Word and element pointing entries:
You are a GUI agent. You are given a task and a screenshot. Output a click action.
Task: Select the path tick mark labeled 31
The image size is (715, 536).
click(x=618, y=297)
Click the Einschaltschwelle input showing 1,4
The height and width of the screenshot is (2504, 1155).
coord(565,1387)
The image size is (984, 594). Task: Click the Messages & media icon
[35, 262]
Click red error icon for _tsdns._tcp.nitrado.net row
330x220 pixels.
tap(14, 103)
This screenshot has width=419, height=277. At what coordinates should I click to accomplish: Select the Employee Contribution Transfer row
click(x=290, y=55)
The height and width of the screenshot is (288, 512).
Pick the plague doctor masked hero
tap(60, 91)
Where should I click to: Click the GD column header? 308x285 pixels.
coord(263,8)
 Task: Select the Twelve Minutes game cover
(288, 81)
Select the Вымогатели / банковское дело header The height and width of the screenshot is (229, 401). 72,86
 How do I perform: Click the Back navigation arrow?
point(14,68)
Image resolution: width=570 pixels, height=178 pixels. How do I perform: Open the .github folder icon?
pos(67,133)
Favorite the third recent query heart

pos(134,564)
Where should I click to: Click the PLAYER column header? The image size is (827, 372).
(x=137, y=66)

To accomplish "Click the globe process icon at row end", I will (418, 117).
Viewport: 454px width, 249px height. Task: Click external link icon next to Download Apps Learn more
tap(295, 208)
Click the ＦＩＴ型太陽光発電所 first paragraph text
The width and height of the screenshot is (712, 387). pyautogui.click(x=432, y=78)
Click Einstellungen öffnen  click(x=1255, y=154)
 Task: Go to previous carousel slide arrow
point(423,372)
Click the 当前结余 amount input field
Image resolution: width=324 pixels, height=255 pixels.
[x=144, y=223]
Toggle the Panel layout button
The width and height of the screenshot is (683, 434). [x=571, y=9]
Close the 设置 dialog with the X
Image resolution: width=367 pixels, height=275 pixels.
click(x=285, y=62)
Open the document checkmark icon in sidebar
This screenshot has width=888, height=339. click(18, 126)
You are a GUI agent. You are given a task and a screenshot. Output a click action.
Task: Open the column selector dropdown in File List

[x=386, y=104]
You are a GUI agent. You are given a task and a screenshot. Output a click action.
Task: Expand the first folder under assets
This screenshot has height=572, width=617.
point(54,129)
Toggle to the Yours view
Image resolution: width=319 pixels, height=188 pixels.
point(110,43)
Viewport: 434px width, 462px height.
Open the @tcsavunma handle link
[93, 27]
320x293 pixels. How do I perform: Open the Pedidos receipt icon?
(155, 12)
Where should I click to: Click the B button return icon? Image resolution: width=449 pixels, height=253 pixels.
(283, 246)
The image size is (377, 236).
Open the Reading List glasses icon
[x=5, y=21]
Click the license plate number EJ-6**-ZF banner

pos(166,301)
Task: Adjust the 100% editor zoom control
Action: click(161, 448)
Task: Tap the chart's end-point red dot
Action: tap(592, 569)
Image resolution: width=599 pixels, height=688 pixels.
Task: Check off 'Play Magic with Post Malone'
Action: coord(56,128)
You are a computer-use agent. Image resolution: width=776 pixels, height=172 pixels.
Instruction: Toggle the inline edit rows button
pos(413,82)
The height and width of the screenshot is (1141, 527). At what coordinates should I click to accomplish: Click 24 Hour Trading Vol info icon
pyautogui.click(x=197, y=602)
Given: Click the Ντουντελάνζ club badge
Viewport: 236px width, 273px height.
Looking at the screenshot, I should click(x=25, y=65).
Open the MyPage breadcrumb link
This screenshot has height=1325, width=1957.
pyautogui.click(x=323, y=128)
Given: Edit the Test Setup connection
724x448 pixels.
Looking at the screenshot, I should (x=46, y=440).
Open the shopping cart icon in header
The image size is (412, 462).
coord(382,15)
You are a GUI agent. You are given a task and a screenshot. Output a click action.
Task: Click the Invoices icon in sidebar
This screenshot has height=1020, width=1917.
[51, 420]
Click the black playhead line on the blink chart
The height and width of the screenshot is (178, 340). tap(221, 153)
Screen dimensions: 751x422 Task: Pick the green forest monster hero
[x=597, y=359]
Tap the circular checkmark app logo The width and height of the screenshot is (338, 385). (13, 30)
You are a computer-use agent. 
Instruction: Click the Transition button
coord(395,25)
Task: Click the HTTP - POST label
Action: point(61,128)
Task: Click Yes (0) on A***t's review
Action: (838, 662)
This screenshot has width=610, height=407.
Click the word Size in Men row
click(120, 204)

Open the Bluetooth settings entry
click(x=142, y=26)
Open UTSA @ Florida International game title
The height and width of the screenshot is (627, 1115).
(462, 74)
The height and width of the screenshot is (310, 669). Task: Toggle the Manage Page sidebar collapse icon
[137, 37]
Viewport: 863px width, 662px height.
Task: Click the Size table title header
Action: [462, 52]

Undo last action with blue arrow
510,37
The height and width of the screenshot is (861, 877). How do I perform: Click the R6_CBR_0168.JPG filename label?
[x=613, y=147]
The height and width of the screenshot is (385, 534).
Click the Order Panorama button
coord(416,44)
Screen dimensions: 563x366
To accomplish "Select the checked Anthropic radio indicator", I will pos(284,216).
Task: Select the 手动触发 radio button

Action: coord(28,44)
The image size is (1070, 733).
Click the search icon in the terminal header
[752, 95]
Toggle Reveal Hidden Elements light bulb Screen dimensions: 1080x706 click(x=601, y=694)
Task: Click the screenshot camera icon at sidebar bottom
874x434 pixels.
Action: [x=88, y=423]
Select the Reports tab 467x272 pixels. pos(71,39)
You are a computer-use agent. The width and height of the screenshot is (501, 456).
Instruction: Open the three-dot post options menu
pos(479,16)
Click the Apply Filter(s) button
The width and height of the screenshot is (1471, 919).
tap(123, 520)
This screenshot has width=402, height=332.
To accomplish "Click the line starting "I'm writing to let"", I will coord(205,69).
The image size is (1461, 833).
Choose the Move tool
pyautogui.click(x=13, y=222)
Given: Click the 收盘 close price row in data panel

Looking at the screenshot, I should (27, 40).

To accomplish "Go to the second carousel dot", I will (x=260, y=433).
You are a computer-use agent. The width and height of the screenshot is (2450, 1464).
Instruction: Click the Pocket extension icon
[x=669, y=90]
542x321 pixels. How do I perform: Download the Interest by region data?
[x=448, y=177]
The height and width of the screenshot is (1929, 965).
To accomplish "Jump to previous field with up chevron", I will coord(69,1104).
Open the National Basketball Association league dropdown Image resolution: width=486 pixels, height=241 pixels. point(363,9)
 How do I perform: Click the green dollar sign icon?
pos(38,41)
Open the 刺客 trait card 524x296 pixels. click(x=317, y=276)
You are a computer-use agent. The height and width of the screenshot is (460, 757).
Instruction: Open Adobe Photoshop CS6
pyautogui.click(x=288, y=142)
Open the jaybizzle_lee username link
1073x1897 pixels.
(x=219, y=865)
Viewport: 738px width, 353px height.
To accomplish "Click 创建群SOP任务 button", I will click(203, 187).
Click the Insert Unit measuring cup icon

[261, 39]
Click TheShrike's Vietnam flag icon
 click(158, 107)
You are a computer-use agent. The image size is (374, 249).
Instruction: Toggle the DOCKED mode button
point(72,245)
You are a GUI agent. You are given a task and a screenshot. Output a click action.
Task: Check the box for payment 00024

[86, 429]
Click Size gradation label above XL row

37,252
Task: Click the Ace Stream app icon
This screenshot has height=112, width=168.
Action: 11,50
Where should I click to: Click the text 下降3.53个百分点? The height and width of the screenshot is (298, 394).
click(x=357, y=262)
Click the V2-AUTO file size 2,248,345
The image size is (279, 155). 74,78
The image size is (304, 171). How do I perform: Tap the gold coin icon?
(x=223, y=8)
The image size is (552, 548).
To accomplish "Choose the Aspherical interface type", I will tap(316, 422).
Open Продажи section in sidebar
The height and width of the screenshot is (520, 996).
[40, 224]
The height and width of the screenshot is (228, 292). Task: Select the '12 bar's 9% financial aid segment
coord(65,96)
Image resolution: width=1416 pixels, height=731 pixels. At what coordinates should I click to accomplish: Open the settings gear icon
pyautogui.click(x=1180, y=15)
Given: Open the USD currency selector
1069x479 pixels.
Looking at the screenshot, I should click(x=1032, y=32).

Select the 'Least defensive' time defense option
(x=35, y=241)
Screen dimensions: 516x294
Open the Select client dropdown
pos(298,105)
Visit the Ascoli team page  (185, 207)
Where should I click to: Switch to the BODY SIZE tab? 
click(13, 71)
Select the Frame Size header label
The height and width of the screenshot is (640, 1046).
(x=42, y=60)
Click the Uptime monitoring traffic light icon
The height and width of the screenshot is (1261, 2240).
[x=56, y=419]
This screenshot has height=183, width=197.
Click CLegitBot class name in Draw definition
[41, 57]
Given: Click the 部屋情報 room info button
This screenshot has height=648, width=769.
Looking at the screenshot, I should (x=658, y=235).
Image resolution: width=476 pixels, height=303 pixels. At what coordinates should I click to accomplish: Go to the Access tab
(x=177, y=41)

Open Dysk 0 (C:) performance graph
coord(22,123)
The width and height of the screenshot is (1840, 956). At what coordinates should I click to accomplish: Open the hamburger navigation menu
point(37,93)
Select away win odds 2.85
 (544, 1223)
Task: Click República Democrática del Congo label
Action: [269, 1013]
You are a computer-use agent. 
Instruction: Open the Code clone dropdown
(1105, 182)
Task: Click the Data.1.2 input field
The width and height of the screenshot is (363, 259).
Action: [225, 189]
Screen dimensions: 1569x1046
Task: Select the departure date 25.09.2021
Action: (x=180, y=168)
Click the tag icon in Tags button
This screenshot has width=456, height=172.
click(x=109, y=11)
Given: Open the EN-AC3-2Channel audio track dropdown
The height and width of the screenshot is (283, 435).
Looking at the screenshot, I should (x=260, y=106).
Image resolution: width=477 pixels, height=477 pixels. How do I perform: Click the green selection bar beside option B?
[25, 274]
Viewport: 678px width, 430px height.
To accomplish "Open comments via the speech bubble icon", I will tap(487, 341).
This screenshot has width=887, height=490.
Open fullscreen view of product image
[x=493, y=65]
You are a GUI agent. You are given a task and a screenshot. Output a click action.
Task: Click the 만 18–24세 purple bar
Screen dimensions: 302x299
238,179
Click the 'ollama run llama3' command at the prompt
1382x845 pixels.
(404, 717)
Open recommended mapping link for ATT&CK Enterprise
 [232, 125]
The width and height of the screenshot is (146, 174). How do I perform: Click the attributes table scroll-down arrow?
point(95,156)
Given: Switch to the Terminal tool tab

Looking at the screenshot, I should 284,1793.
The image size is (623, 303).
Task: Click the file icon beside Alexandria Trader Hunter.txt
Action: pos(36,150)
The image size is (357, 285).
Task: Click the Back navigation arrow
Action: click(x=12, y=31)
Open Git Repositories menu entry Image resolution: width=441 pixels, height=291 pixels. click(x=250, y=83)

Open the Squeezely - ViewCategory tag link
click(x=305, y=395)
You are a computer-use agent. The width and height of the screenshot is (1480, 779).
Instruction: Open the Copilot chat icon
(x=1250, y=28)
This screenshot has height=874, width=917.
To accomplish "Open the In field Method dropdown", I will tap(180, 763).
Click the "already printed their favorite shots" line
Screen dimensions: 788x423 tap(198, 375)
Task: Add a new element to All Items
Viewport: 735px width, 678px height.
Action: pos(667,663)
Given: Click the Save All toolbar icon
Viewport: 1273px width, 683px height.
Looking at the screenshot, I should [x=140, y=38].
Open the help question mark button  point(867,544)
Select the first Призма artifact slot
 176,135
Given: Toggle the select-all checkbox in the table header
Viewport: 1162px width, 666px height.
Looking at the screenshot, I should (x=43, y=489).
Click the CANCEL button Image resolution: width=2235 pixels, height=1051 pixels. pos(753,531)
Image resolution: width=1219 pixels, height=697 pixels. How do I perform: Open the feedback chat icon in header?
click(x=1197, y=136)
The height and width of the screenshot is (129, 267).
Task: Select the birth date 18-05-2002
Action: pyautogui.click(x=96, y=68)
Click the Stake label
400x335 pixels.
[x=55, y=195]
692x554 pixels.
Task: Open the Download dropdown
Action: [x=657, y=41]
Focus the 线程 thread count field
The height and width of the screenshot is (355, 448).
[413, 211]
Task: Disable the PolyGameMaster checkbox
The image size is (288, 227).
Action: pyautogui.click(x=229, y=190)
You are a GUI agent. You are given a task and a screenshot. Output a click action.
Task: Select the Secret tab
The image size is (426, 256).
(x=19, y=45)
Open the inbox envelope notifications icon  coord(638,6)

**Aim of the exercise**
Rewrite the material as a numbered list, starting with the line that contains "Given: Click the 收盘" and going on through the line that contains "[x=448, y=177]". Leave out any blank lines.

**Output for this task**
1. Given: Click the 收盘 close price row in data panel
2. Looking at the screenshot, I should (27, 40).
3. To accomplish "Go to the second carousel dot", I will (x=260, y=433).
4. You are a computer-use agent. The width and height of the screenshot is (2450, 1464).
5. Instruction: Click the Pocket extension icon
6. [x=669, y=90]
7. 542x321 pixels. How do I perform: Download the Interest by region data?
8. [x=448, y=177]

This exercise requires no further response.